DATASET RECORDS
* start *

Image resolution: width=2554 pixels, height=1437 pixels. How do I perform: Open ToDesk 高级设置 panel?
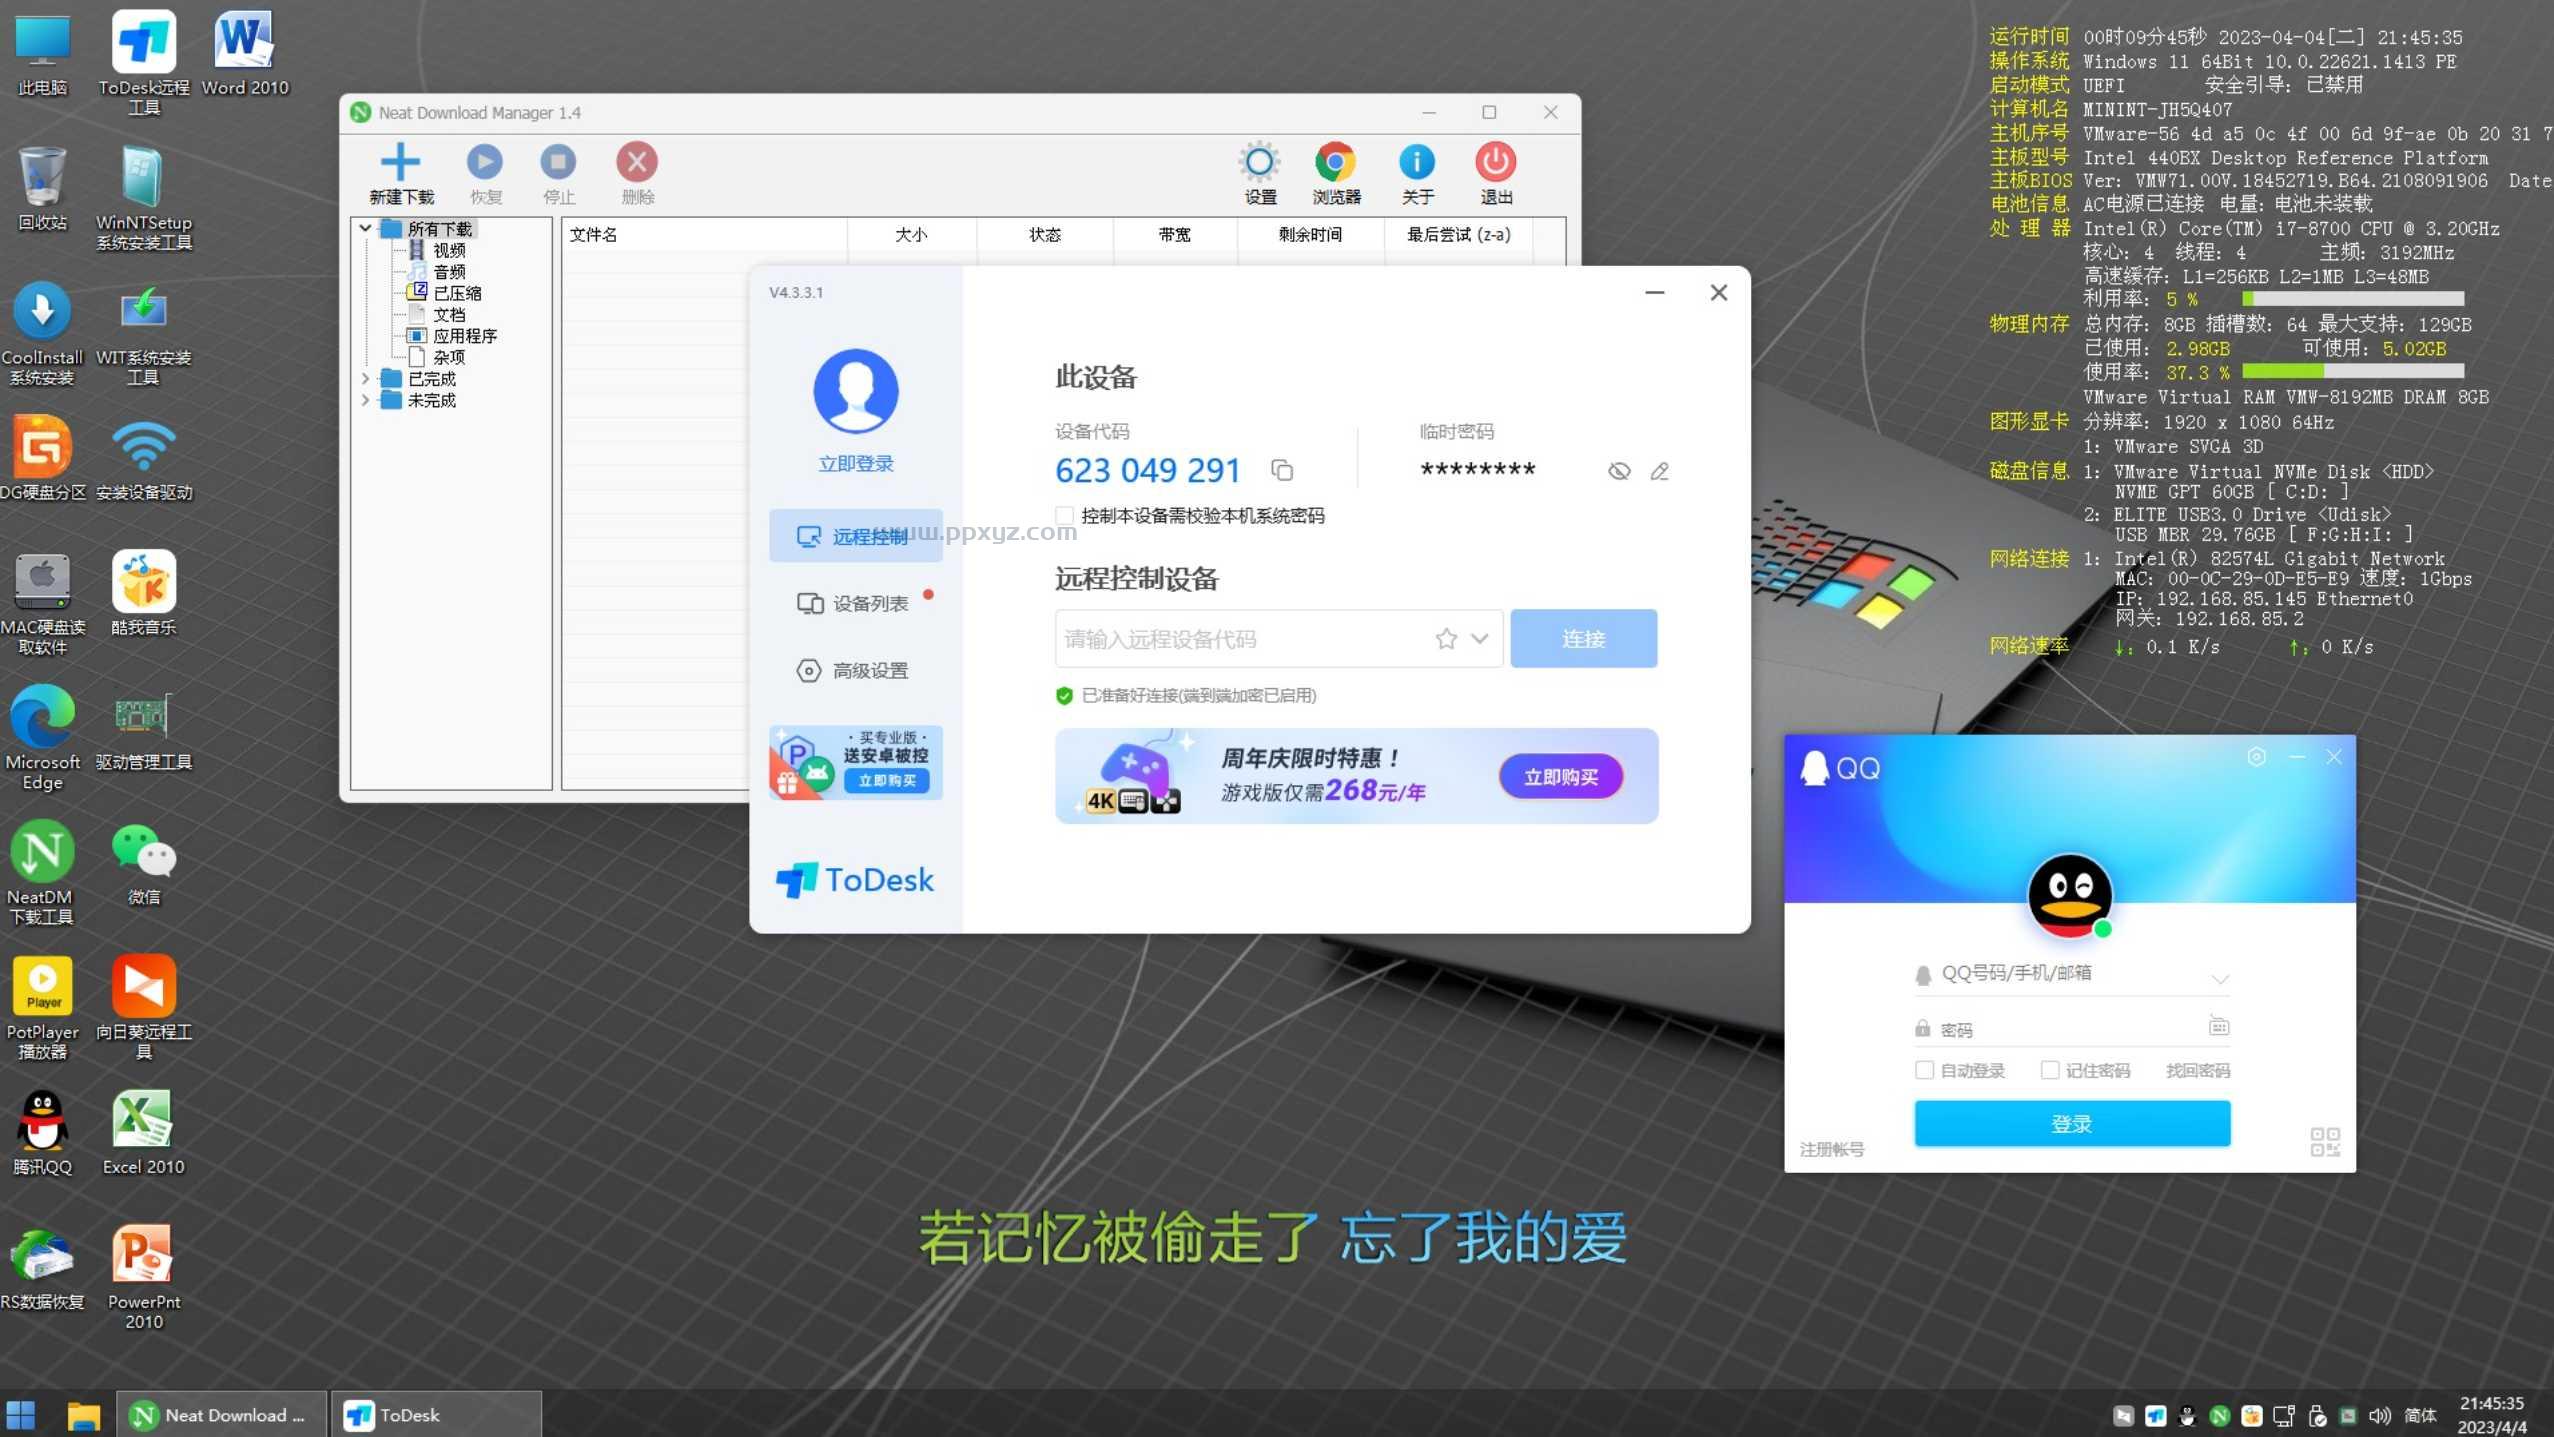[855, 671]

* end *
* start *

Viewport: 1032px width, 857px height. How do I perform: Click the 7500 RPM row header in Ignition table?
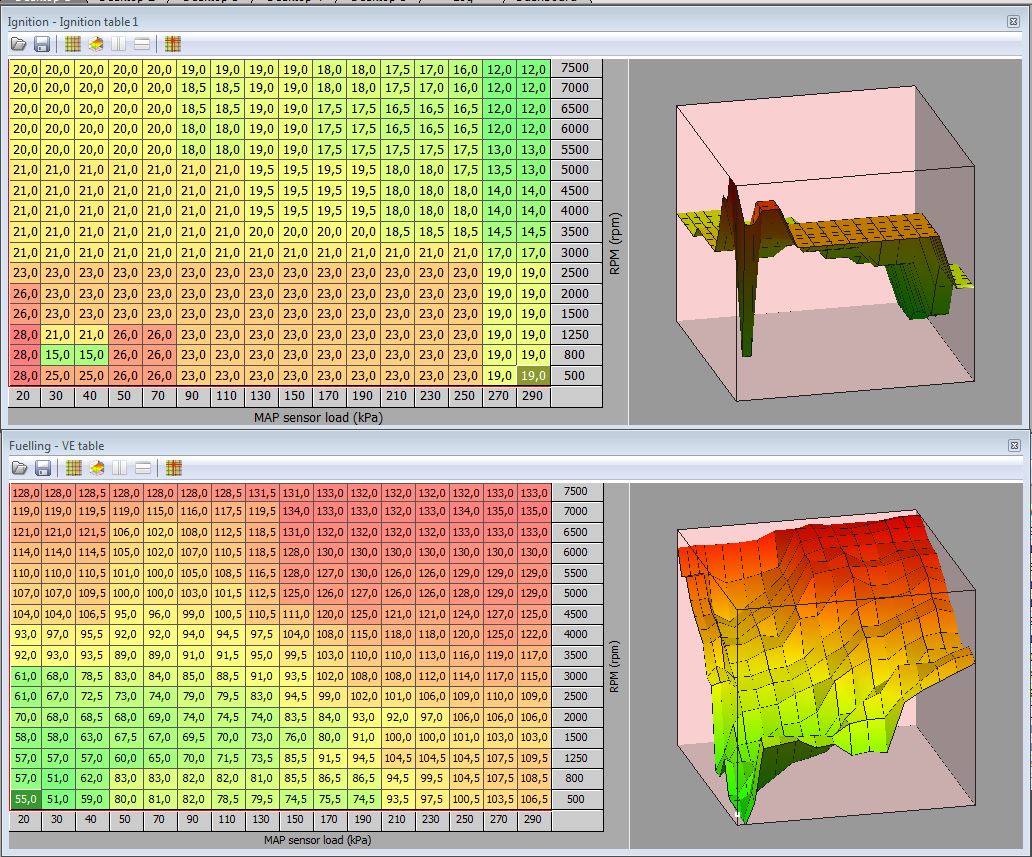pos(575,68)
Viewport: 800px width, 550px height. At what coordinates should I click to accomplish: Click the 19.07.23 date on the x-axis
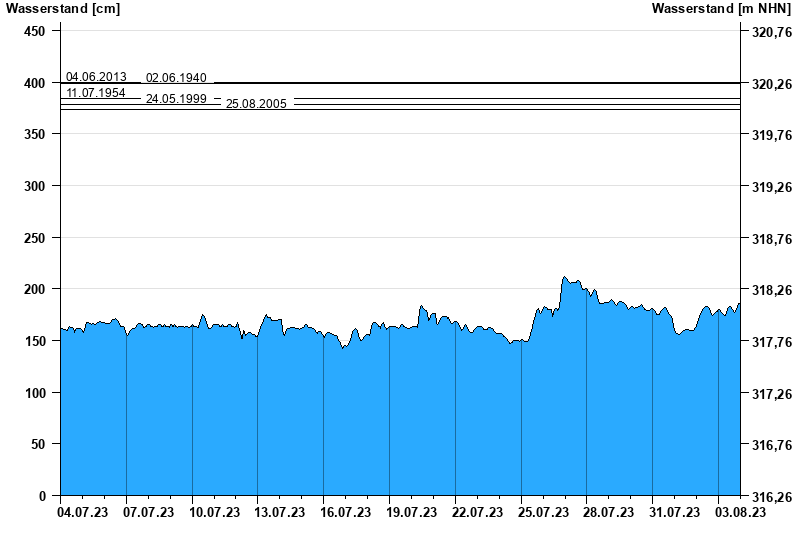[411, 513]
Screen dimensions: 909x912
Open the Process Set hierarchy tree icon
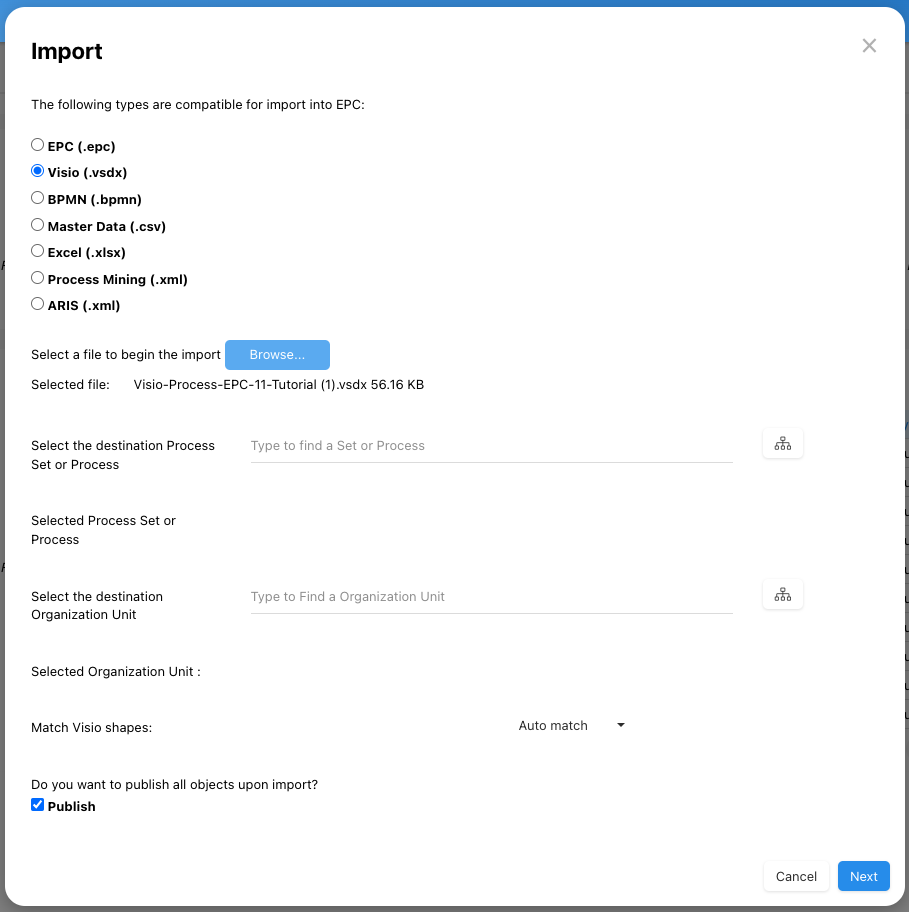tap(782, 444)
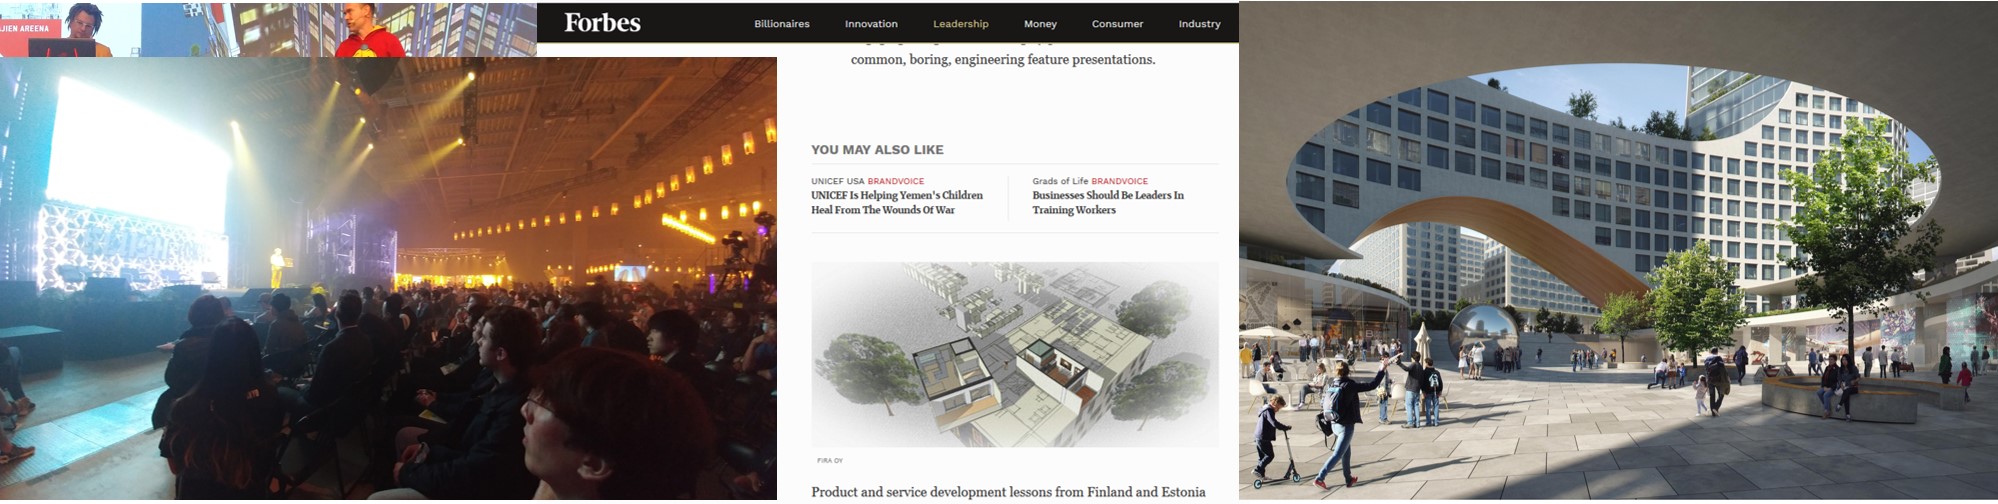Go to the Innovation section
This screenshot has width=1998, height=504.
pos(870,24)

* end *

WHAT NEEDS TO BE DONE
Write down the lines from the one containing "Screen dimensions: 909x912" up to and including the one containing "pos(870,24)", copying them exactly and leaving the pictures out.

RESULT OF THE EXERCISE
Screen dimensions: 909x912
Open the Process Set hierarchy tree icon
tap(782, 444)
Go to the Innovation section
This screenshot has width=1998, height=504.
pos(870,24)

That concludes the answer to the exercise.